Once all issues have passed acceptance testing and have been merged into master release testing can begin.

  1. Create a new release branch from master named <major>.<minor>.x in medic. Post a message to #development using this template:
@core_devs I've just created the `<major>.<minor>.x` release branch. Please be aware that any further changes intended for this release will have to be merged to `master` then backported. Thanks!
  1. Build a beta named <major>.<minor>.<patch>-beta.1 by pushing a git tag and when CI completes successfully notify the QA team that it's ready for release testing.
  2. Import translations keys into POE and notify the #translations Slack channel translate new and updated values, for example:
@channel I've just updated the translations in POE. These keys have been added: "<added-list>", and these keys have been updated: "<updated-list>"
  1. Create a new document in the release-notes folder in master. Ensure all issues are in the GH Project, that they're correct labelled, and have human readable descriptions. Use this script to export the issues into our changelog format. Manually document any known migration steps and known issues. Provide description, screenshots, videos, and anything else to help communicate particularly important changes.
  2. Create a Google Doc in the blog posts folder with the draft of a blog post promoting the release based on the release notes above. Once it's ready ask Alix to review it.
  3. Until release testing passes, make sure regressions are fixed in master, cherry-pick them into the release branch, and release another beta.
  4. Export the translations, delete empty translation files and commit to master. Cherry-pick the commit into the release branch.
  5. Create a release in GitHub from the release branch so it shows up under the Releases tab with the naming convention <major>.<minor>.<patch>. This will create the git tag automatically. Link to the release notes in the description of the release.
  6. Confirm the release build completes successfully and the new release is available on the market. Make sure that the document has new entry with id: medic:medic:<major>.<minor>.<patch>
  7. Add the release to the Supported versions and update the EOL date and status of previous releases.
  8. Announce the release in #products and #cht-contributors using this template:
@channel *We're excited to announce the release of {{version}}*

New features include {{key_features}}. We've also implemented loads of other improvements and fixed a heap of bugs.

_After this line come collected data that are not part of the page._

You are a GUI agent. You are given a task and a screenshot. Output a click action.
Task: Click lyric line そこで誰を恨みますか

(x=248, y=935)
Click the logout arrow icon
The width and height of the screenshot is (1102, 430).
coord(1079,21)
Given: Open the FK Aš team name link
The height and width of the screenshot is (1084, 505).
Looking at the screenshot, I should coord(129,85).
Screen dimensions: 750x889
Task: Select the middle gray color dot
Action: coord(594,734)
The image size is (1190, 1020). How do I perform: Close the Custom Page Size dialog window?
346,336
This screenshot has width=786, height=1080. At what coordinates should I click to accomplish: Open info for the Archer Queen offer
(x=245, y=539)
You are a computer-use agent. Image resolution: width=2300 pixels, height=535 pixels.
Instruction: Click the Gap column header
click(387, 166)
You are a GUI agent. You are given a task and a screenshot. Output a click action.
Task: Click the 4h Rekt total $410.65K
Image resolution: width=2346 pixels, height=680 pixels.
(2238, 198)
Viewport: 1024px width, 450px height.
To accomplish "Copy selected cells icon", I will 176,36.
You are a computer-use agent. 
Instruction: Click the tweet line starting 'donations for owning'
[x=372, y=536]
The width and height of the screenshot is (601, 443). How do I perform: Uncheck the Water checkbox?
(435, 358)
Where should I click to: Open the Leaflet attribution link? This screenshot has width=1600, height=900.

Read the release notes for full details: {{url}}

Following our support policy, versions {{versions}} are no longer supported. Projects running these versions should start planning to upgrade in the near future. For more details read our software support documentation: https://github.com/medic/medic-docs/blob/master/installation/supported-software.md#supported-versions

To see what's scheduled for the next releases have a read of the product roadmap: https://github.com/orgs/medic/projects?query=is%3Aopen+sort%3Aname-asc
  1. Announce the release on the CHT forum, under the Development category. You can use the previous message and omit @channel.
  2. 🍺

Android apps

All medic Android projects automatically build, sign, and publish builds via Travis. To create a new release:

  1. Determine what version the build will be. This should be a valid semver (eg. v1.1.1). Increment the semver appropriately based on the latest release version:
  2. Tag the commit in master which you'd like to release. Use git tag v1.1.1 with the version from above and then run git push --tags.
  3. Wait for the build to complete. You can monitor the build via travis-ci.org.
  4. To Release via the Google Play Store - Login to the Google Play Console and select the app flavor for release. Navigate to "Release Management > Alpha" and click "Release to Beta". Repeat this for each flavor.
  5. To Side-Load (for Collect and Gateway) - Navigate to the GitHub Releases page (linked above) and download the relevant APKs for distribution.